- During the month of February, we have seen the crude oil market try to rally a bit, but it failed a little bit overall, and at this point in time it looks like the West Texas Intermediate/Light Sweet Crude market will continue to see a lot of noisy consolidation.
- All things being equal, consolidation is a feature of this market going forward, and I do think that we have a very well-defined range from which to trade.
- Ultimately, this is a market that’s paying close attention to the attitude of global markets, and we are starting to look at the possibility of a global slowdown, but we also are reaching a time of year that typically has quite a bit more in the way of demand, and that demand should translate into higher prices.

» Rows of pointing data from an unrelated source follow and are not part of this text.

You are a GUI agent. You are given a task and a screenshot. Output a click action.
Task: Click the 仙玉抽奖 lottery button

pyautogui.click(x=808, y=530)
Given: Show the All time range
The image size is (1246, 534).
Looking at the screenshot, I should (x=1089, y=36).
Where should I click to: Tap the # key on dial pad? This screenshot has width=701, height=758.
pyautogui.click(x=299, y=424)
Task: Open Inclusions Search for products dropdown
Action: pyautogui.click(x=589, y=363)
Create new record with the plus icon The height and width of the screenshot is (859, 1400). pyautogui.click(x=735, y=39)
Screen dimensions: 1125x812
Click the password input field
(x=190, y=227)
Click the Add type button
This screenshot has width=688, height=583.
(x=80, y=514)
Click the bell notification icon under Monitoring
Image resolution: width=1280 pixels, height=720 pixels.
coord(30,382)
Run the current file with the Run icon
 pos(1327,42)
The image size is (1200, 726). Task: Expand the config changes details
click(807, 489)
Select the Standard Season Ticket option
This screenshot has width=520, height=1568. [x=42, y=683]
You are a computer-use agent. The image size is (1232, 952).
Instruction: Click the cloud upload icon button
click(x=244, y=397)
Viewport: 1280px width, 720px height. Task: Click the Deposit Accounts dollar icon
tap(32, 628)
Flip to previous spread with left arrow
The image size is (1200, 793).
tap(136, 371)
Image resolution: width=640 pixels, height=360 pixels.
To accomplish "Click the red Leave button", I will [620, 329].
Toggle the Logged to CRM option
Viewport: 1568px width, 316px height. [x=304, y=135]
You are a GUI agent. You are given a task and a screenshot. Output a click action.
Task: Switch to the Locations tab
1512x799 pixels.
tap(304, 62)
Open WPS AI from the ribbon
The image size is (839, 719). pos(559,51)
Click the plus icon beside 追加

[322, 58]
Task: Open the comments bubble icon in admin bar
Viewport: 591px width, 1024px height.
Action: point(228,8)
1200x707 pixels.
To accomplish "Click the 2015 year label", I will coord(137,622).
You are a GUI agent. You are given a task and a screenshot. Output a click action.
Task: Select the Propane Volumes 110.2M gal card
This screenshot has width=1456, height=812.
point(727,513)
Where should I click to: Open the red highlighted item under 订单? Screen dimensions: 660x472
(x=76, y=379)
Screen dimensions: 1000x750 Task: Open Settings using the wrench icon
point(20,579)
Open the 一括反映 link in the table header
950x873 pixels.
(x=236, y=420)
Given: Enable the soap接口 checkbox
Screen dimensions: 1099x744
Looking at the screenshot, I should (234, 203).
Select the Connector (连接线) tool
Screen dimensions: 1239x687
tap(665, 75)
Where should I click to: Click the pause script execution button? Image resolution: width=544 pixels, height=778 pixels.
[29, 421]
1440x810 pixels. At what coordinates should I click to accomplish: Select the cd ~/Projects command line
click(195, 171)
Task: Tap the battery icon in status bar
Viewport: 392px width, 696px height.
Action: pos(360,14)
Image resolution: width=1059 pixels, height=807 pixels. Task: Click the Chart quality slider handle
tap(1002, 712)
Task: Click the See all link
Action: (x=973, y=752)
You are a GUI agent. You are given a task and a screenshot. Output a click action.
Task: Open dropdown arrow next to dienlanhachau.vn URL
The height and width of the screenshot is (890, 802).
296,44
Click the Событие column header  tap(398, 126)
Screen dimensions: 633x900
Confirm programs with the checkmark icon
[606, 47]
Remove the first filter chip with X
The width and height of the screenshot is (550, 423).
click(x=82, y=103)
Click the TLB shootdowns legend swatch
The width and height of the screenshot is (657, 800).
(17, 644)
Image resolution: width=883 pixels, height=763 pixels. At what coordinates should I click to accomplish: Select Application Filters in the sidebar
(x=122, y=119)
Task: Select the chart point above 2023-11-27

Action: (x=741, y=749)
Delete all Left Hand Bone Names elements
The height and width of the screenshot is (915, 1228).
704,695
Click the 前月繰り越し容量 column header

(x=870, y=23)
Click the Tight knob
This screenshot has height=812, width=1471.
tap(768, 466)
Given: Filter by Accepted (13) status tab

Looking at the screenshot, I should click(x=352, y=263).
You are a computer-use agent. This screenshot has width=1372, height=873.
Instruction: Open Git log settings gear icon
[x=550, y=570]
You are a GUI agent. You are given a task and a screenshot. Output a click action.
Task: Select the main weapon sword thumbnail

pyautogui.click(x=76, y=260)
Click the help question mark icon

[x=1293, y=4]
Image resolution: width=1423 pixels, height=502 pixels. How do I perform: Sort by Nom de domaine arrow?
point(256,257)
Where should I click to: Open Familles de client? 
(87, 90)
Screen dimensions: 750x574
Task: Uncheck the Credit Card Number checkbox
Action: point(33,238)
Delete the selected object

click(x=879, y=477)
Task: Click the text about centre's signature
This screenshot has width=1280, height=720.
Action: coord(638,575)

- Nonetheless, I don’t necessarily think we have the ability to break out of the range anytime soon, therefore I think you have to assume that we will get more of the same going forward.
In other words, I think we will be stuck between the $67 level at the bottom and the $70.50 level at the top. Even if we can break above the top, then the next major resistance barrier is closer to the $85 level, which has been important about a year ago. All things being equal, this is a market that I think will be noisy, but if you wait until we get on the outer edges of the market, then you can play the overall range and by the market when it’s oversold, and of course short the market one is overbought.
I don’t necessarily see the catalyst for this market to break out, but if and when it does, it will be obvious as to which direction you should be trading.
It is because of this that I think we have a situation where this might be one of the better trading environments if you simply take your time and perhaps pay attention. The market will continue to look for some type of momentum, but right now we just don’t have it.